陶酔
最近お疲れみたいだね。まあちょっと座りなよ。今日は僕の奢りだ、好きなだけ飲んだり食べたりしていい。
他にお客さんもいないから。特別だよ。
そうだ、せっかくだから新作を味見してほしいな。なにって、カクテル以外になにがあるの。忙しすぎて僕の職業忘れちゃった?
ずっと試作を重ねててさ、ようやく人に出せるものが出来たんだ。気に入ってもらえると良いな。
良かった。美味しい? さっきまでのしかめ面が嘘みたいだね。自分が今どれだけふにゃふにゃの顔してるか、分かってないでしょう。
おかわりが欲しければ言って。いくらでも作ってあげる。僕の奢りだって、さっきも言ったでしょ。気にしなくていいから。
ただ、お代の代わりに聞きたいことがあって。
僕の趣味はガーデニングって話したことあるよね。庭でハーブとか育ててるんだ。最近は薬になりそうな草にも手を出し始めてさ。
ところで「毒薬変じて薬となる」って言葉聞いたことある? ――ああ、もうほとんど聞こえてないかな。続けるけど。

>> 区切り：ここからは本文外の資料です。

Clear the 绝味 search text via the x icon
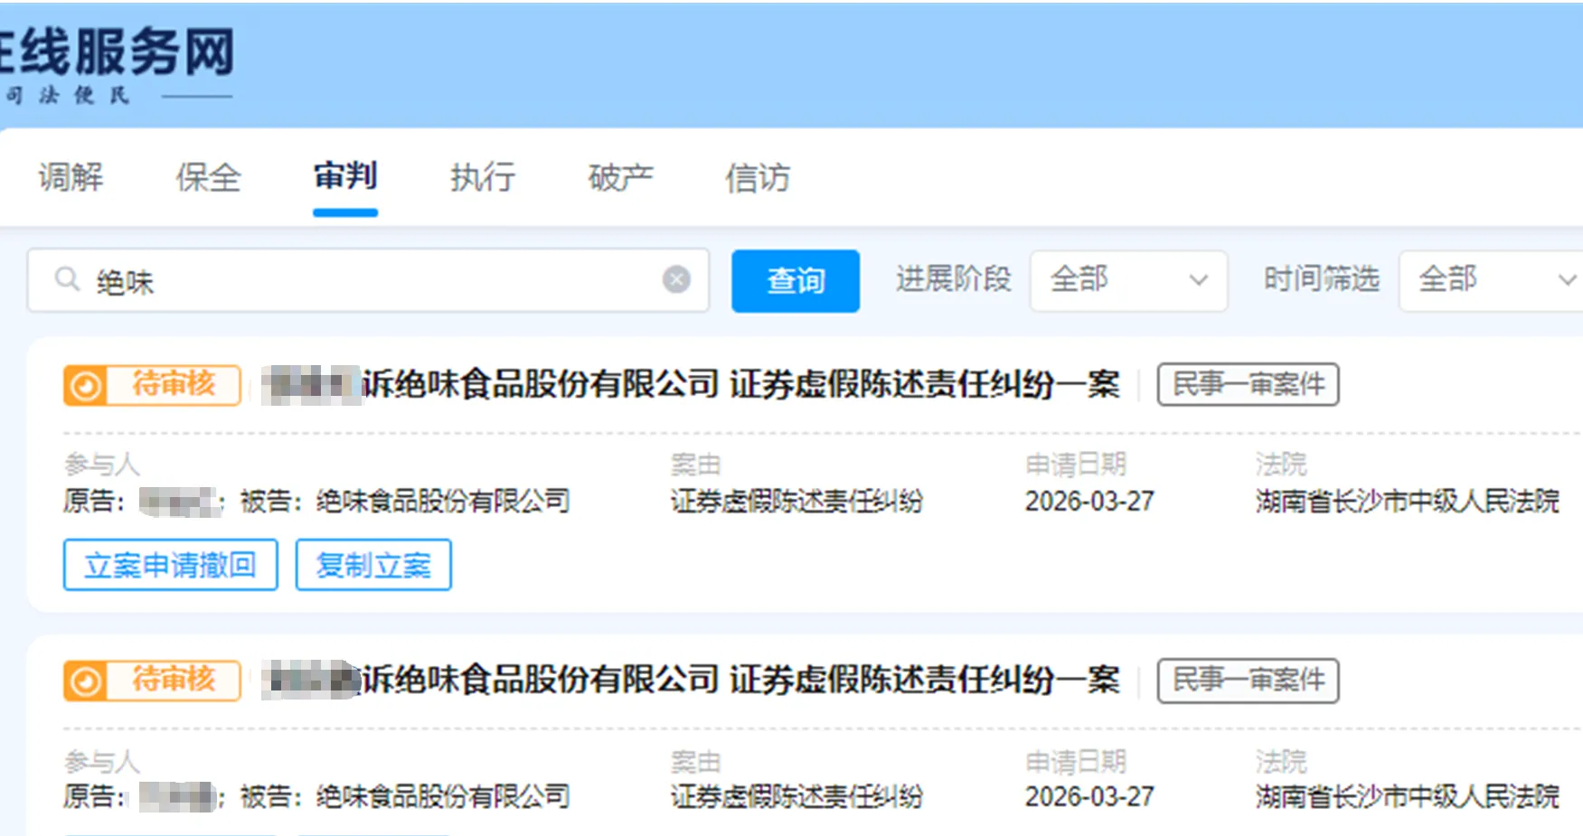 (675, 279)
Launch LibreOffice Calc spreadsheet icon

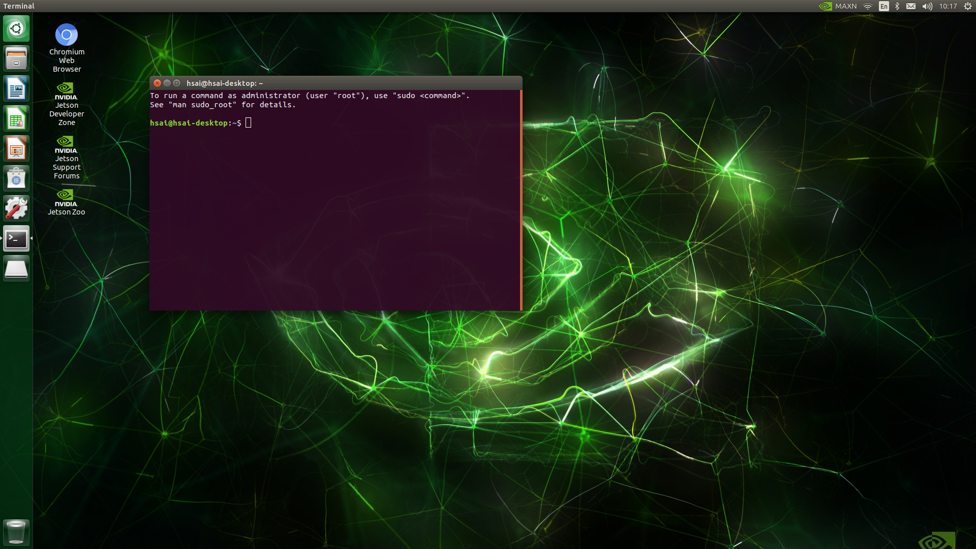16,119
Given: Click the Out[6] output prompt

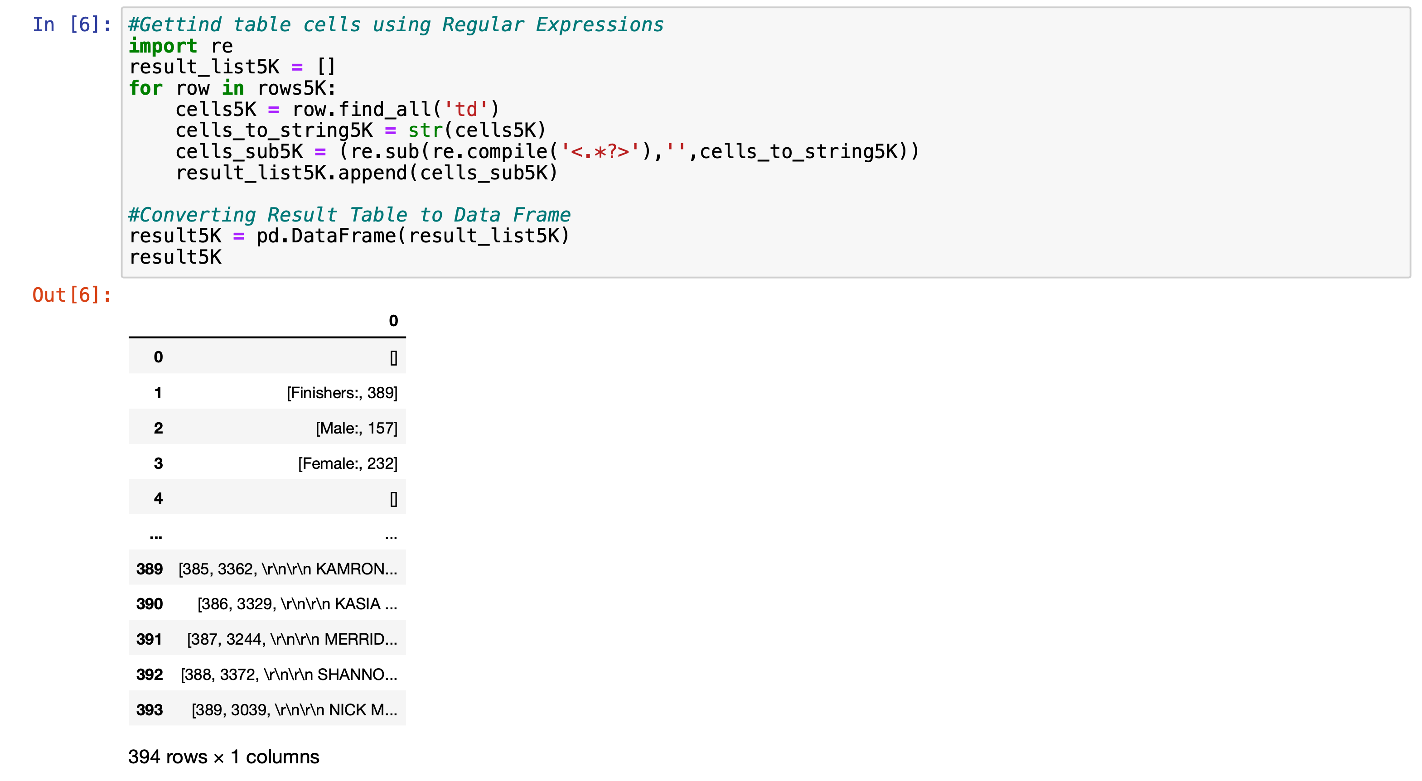Looking at the screenshot, I should [72, 295].

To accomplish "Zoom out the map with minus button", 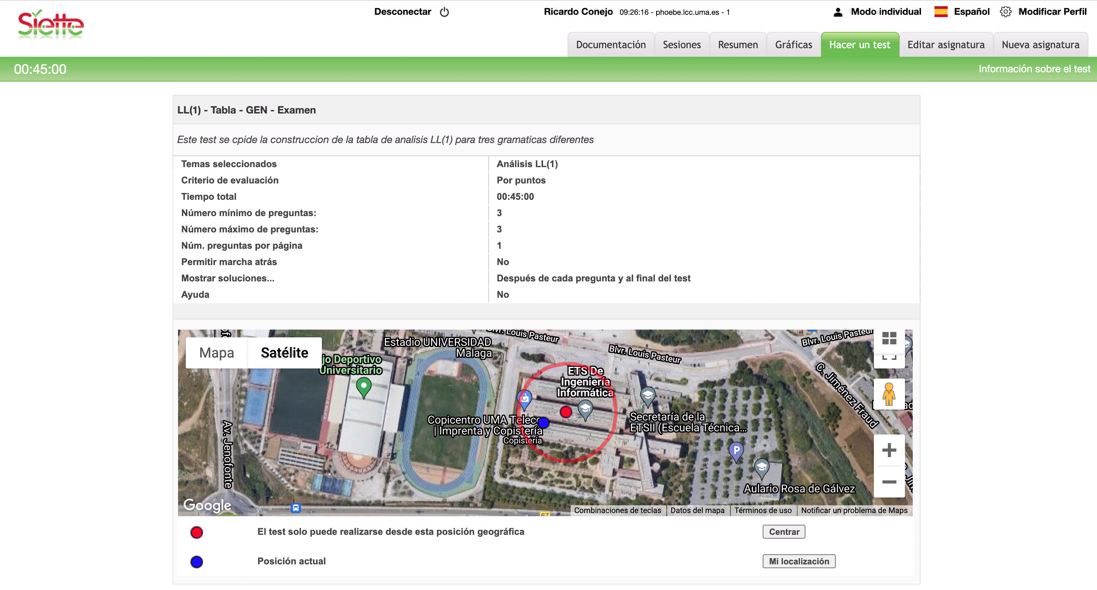I will point(889,481).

逆に言えば、「薬も毒になる」って事でしょ。そのカクテルでそれを試してみたんだ。大量に入れたら幻覚が見えるブツらしいんだけど、どんな景色が見えるのか気になって。
ふにゃふにゃどころか、ドロドロの顔だね。そんなに素晴らしいモノが見えてるのかな。現実なんか忘れちゃったって感じ。
僕の前にいるときくらい、現実を捨て去ってほしいからさ。効果は抜群だね。毒見してくれて助かったよ、ありがとう。